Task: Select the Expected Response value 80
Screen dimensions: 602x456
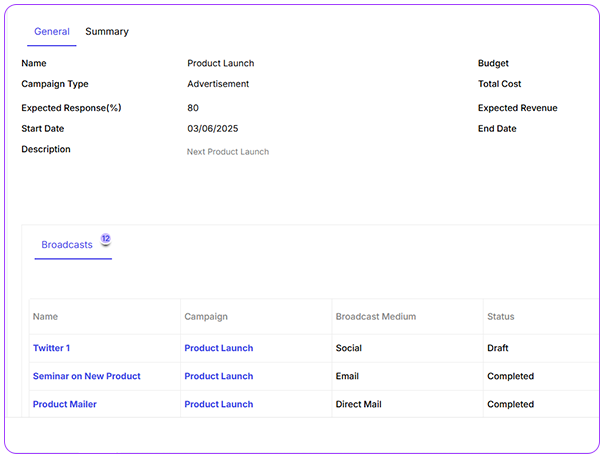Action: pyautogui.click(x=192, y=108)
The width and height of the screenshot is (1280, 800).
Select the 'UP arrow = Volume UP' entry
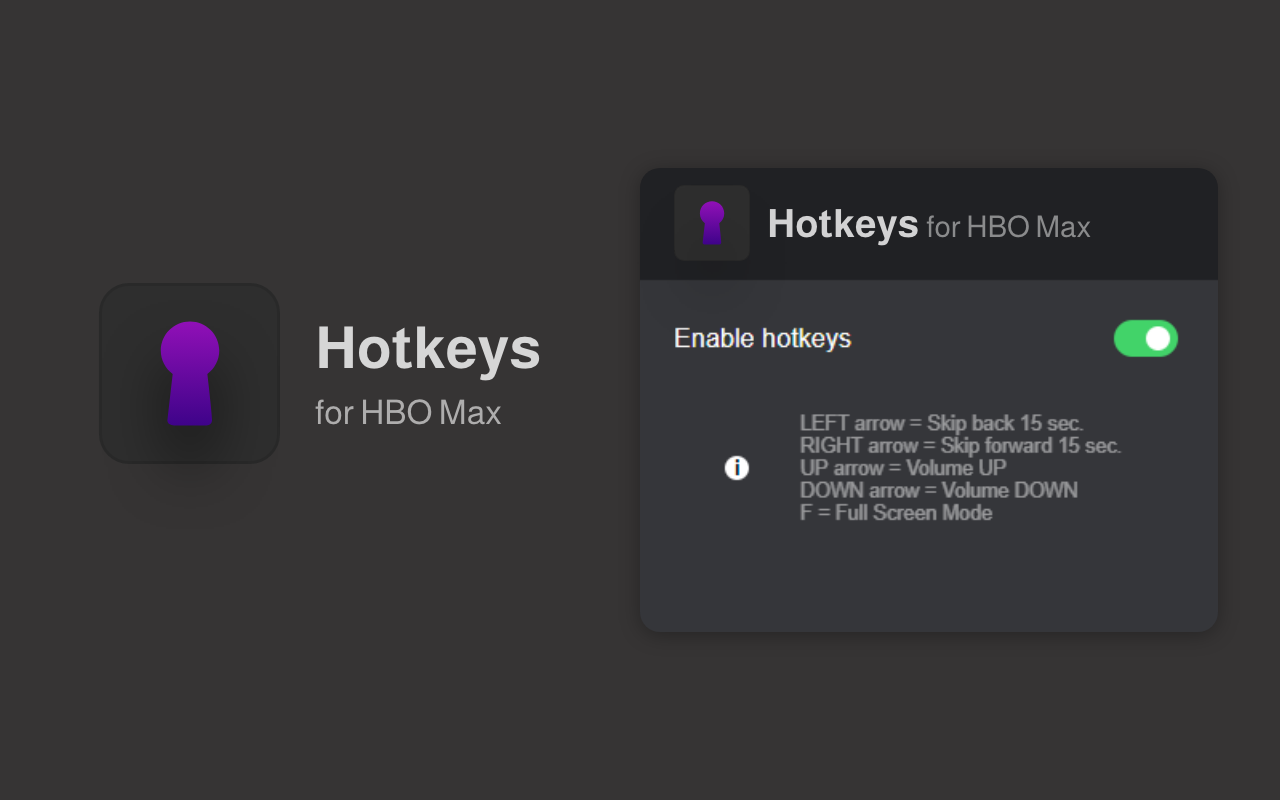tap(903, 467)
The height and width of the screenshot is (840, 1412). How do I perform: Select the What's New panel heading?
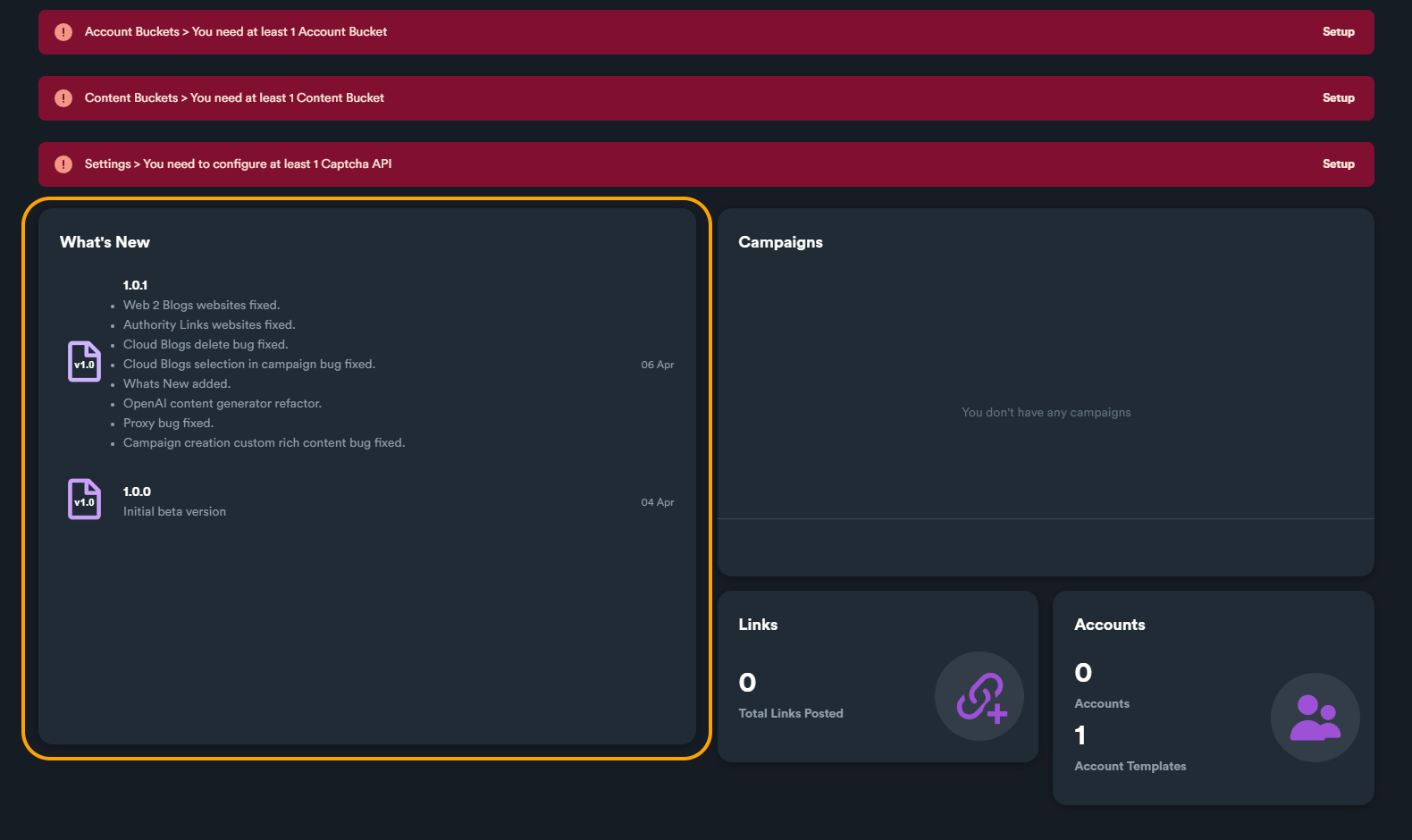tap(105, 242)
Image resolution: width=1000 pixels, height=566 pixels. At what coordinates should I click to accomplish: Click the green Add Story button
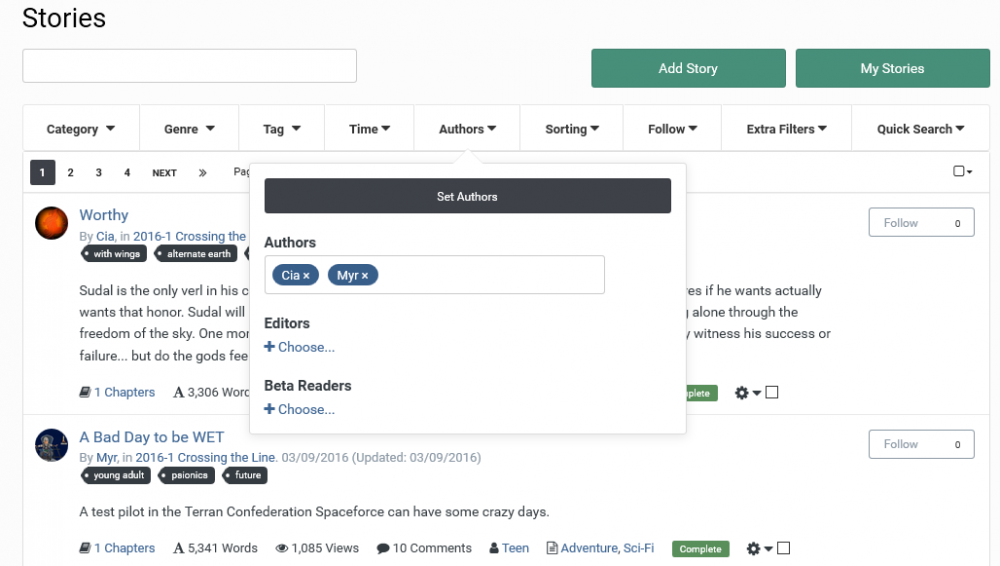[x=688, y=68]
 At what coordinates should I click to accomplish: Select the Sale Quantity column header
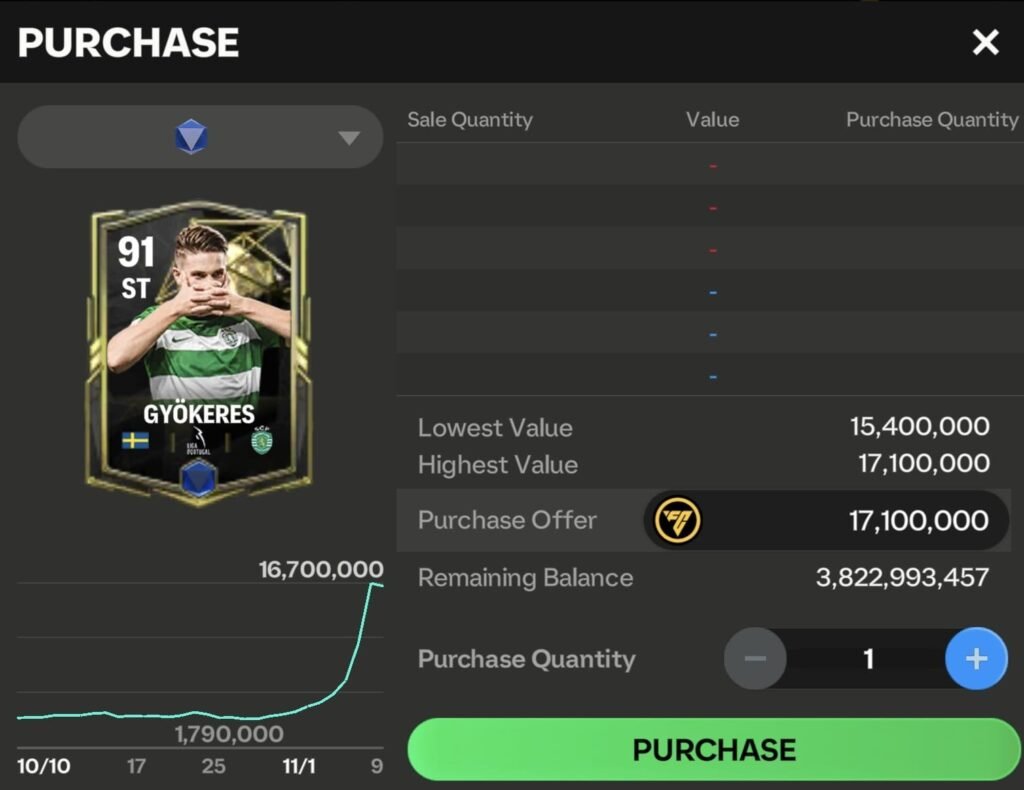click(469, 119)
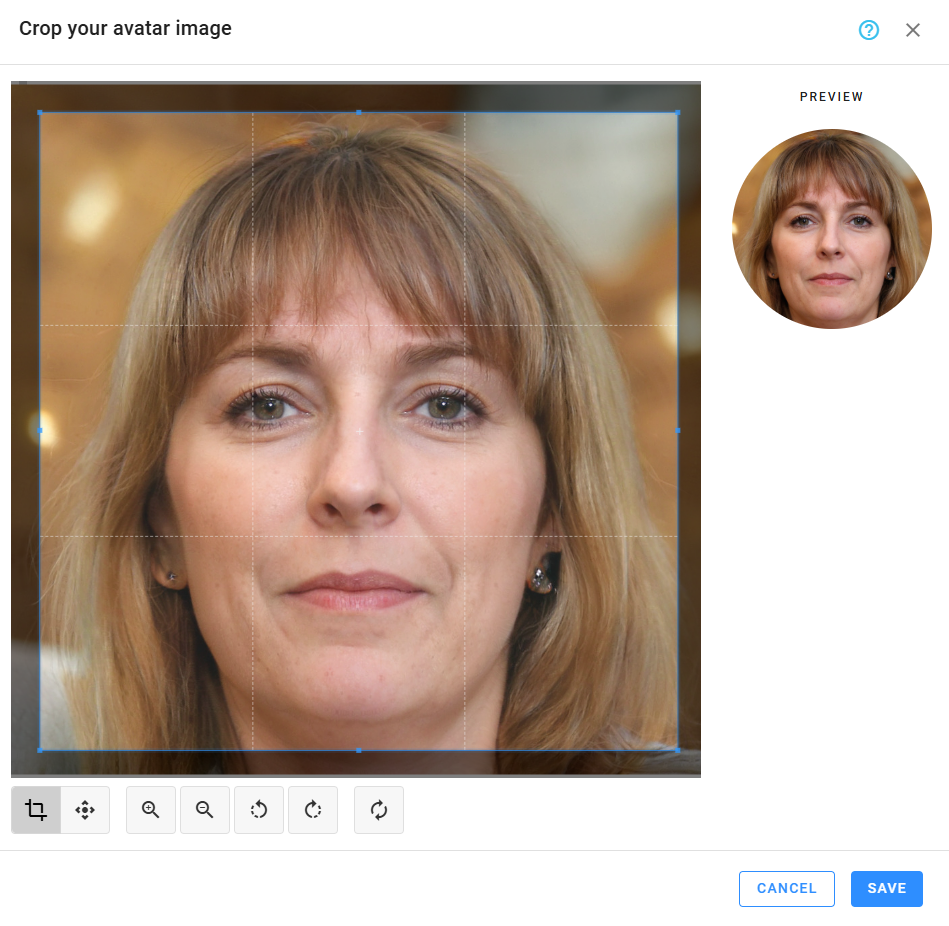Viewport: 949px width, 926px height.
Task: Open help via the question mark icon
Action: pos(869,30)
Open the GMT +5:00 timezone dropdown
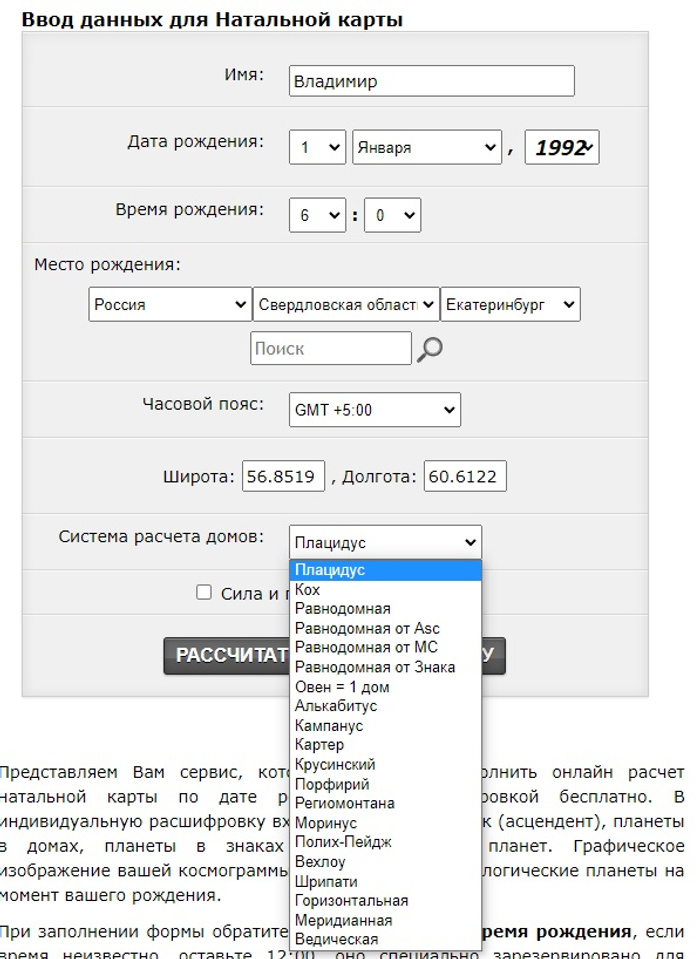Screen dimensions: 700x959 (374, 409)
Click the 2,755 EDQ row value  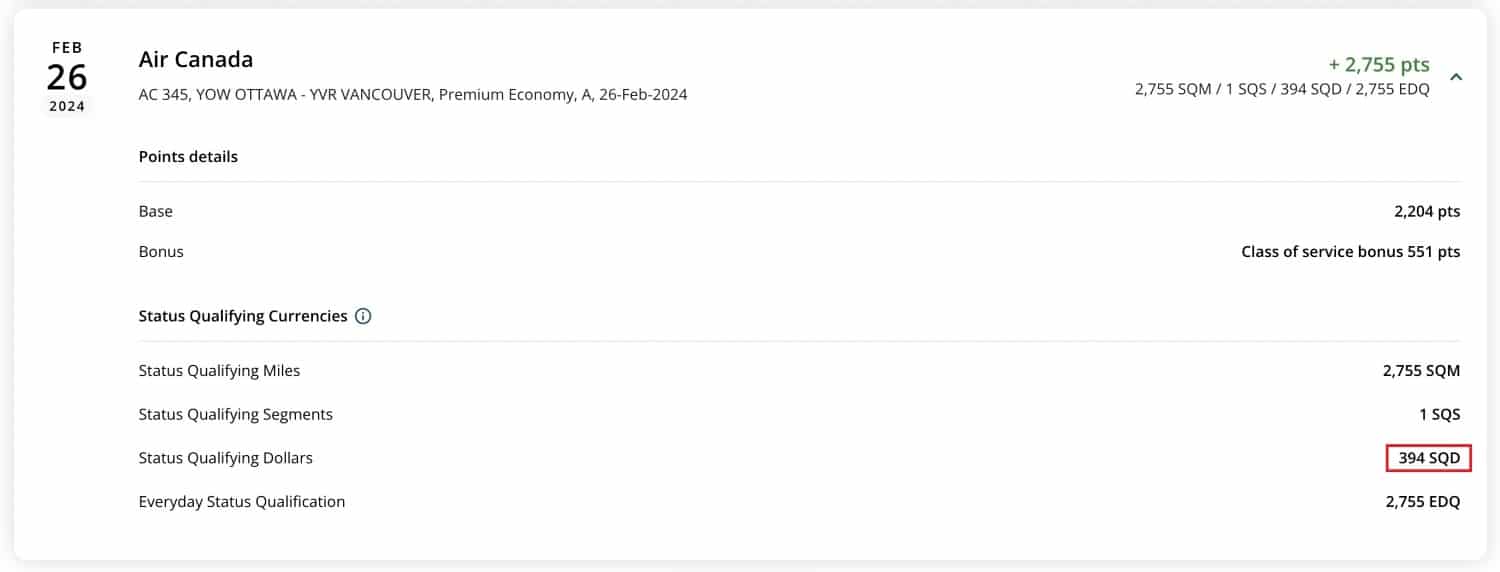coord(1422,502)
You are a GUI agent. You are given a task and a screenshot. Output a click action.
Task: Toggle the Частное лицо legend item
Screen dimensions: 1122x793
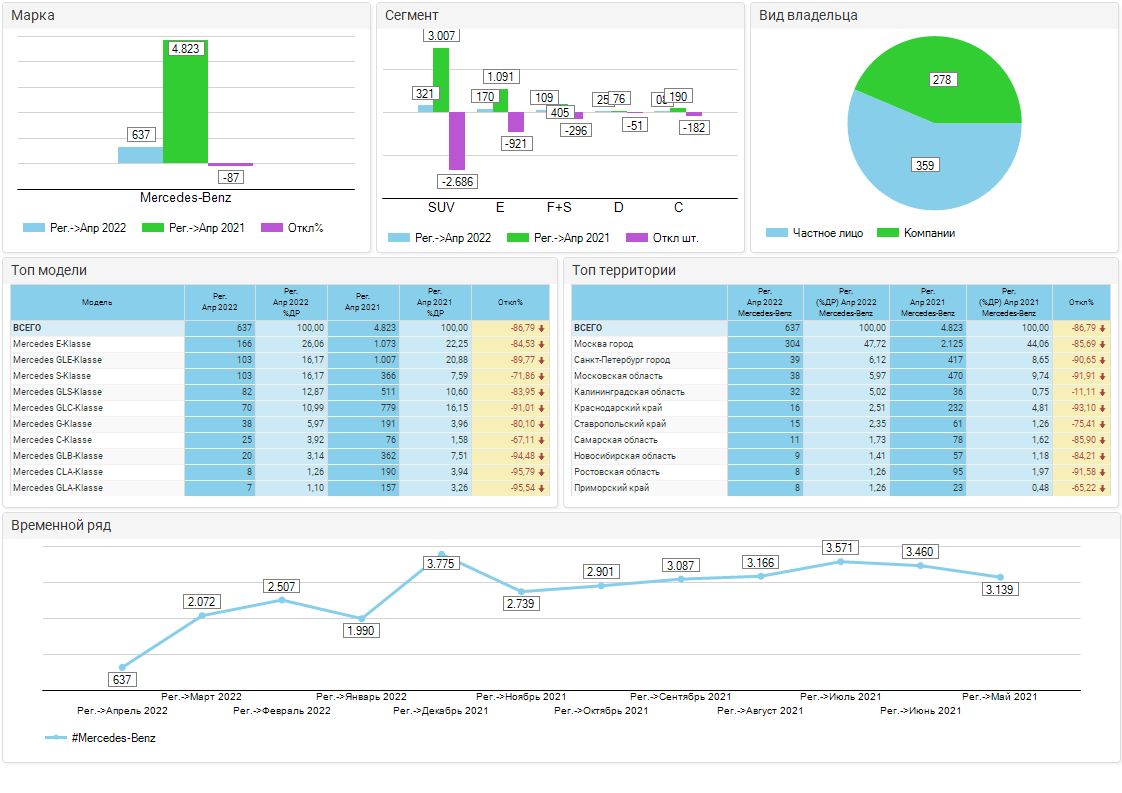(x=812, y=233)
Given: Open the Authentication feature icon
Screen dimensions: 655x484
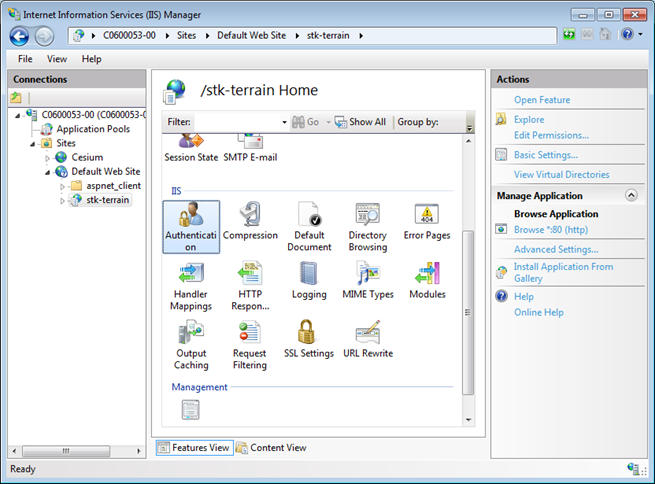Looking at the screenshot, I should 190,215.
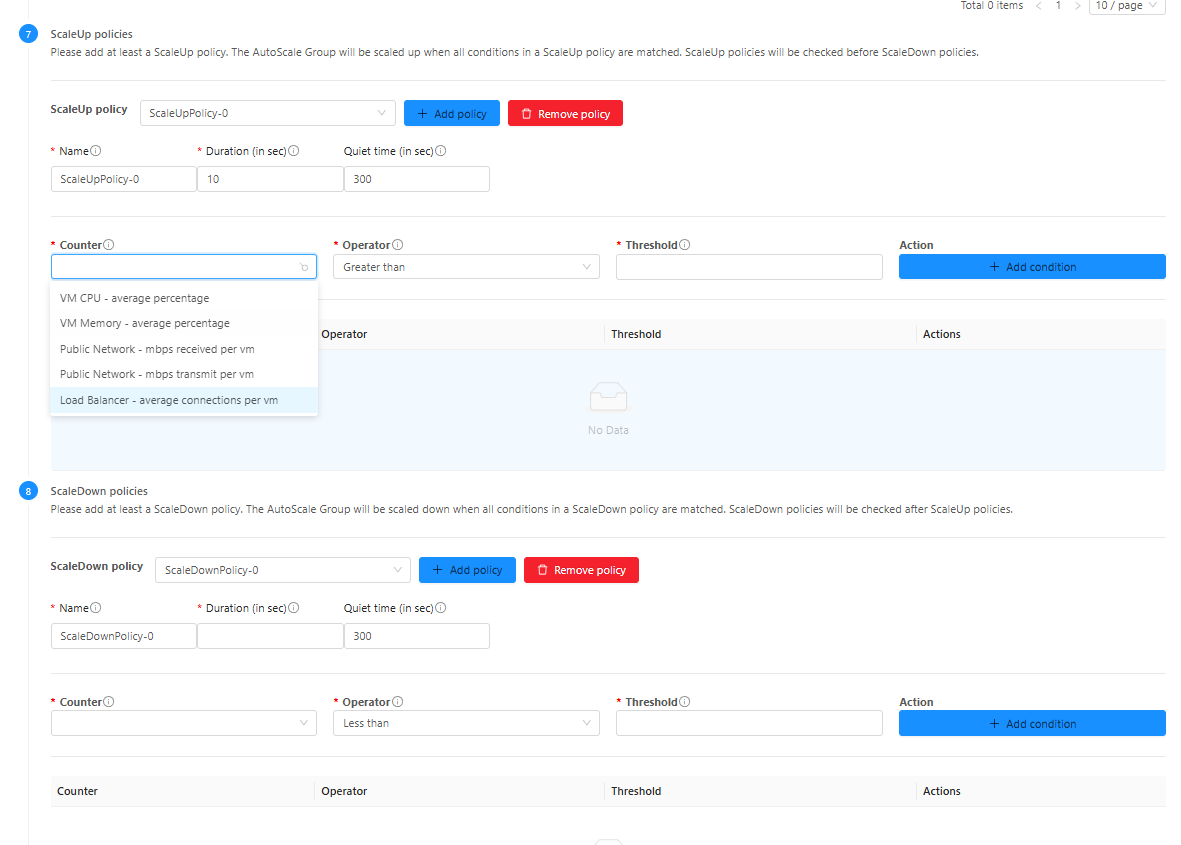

+ + +

- **Aim of the exercise**
The lines from the one containing "Task: Toggle the Частное лицо legend item" to the last line of the records, both included: print exactly those and nothing else, leaving out any pictures.

- **Completed task**
Task: Toggle the Частное лицо legend item
Screen dimensions: 1122x793
(x=812, y=233)
Given: Open the Authentication feature icon
Screen dimensions: 655x484
Looking at the screenshot, I should 190,215.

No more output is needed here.